§ EXERCISE: In the listing below, find every line containing "agent" and copy it out.

══ SOURCE RECORDS ══

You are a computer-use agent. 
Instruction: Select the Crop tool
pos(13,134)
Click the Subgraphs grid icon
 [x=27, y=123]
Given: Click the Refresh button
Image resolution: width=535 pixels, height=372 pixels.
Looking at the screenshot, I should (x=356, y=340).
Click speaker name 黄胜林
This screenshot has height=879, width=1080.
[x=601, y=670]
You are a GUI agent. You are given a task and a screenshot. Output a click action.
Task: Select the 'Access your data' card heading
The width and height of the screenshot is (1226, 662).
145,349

═══
══ SOURCE RECORDS ══

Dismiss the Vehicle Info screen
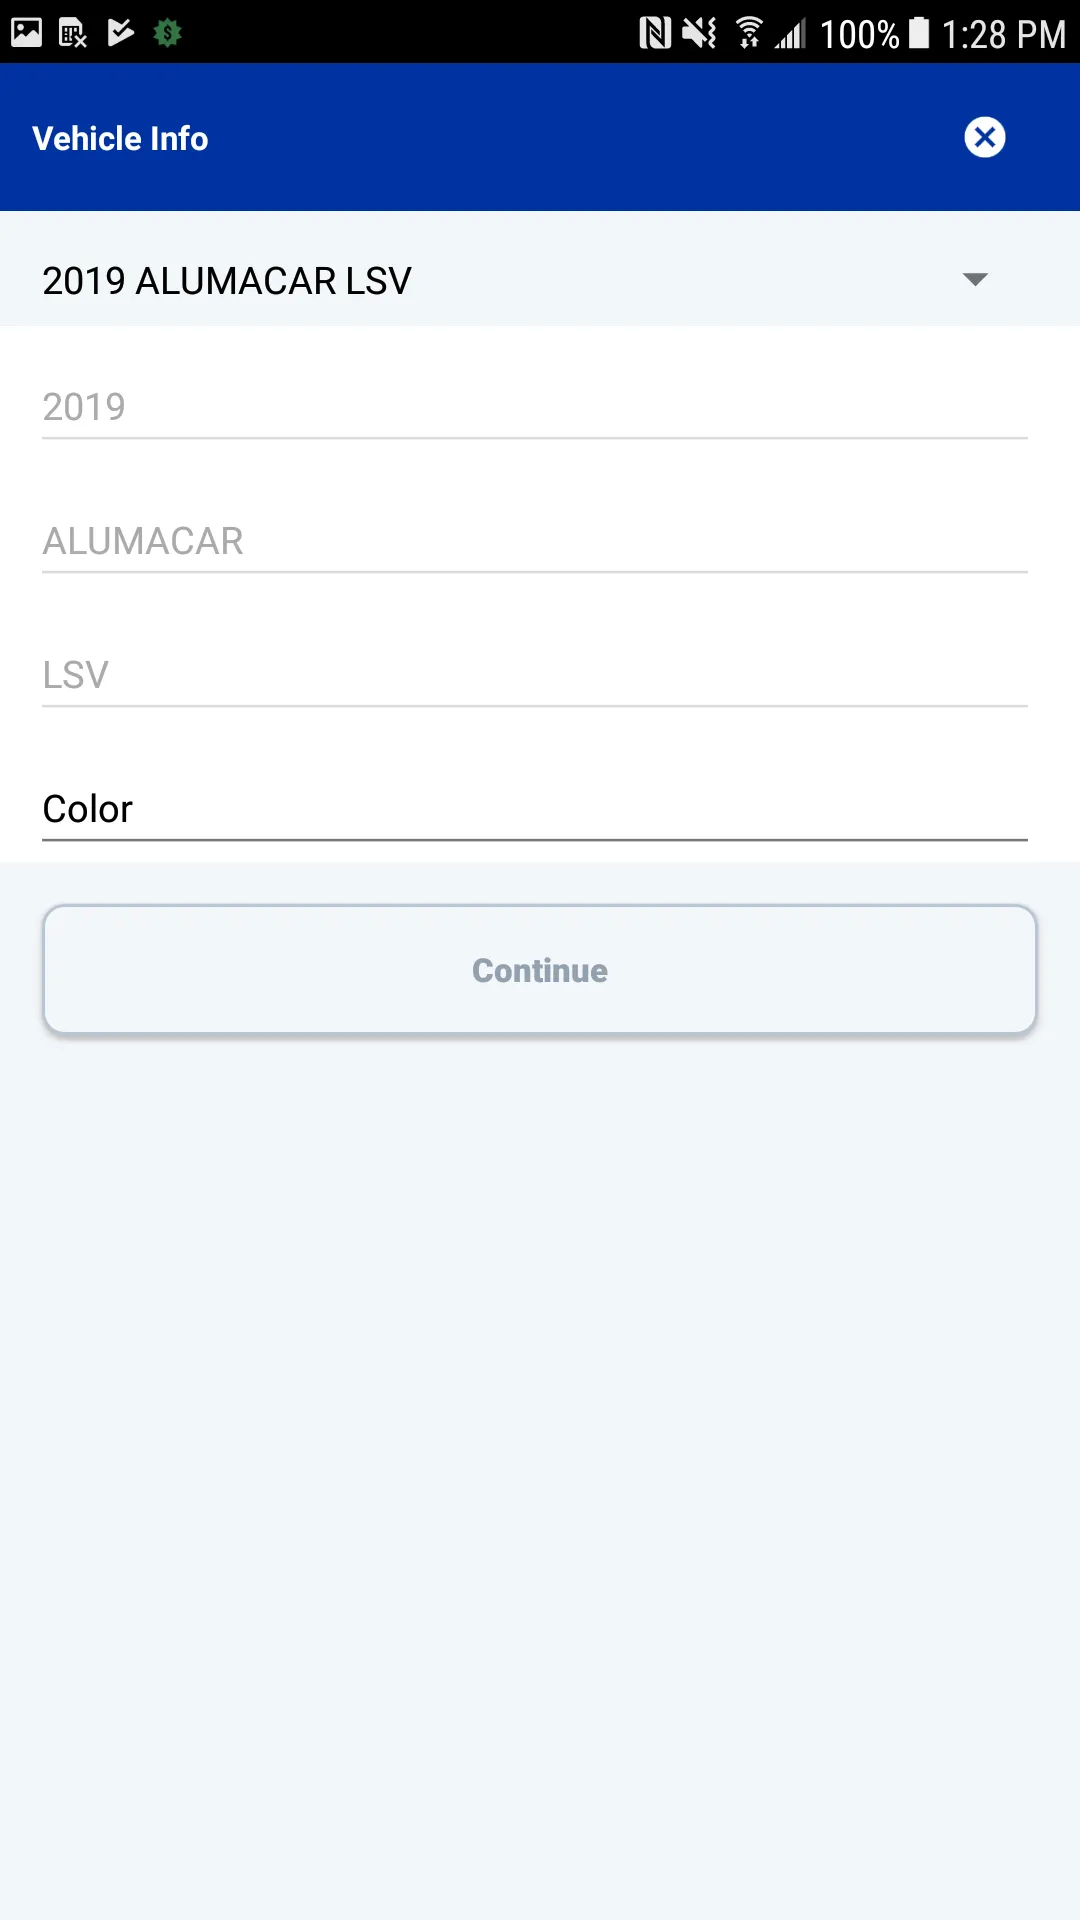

═══

§ ANSWER TO THIS EXERCISE:
You are a computer-use agent. 
You are a GUI agent. You are given a task and a screenshot. Output a click action.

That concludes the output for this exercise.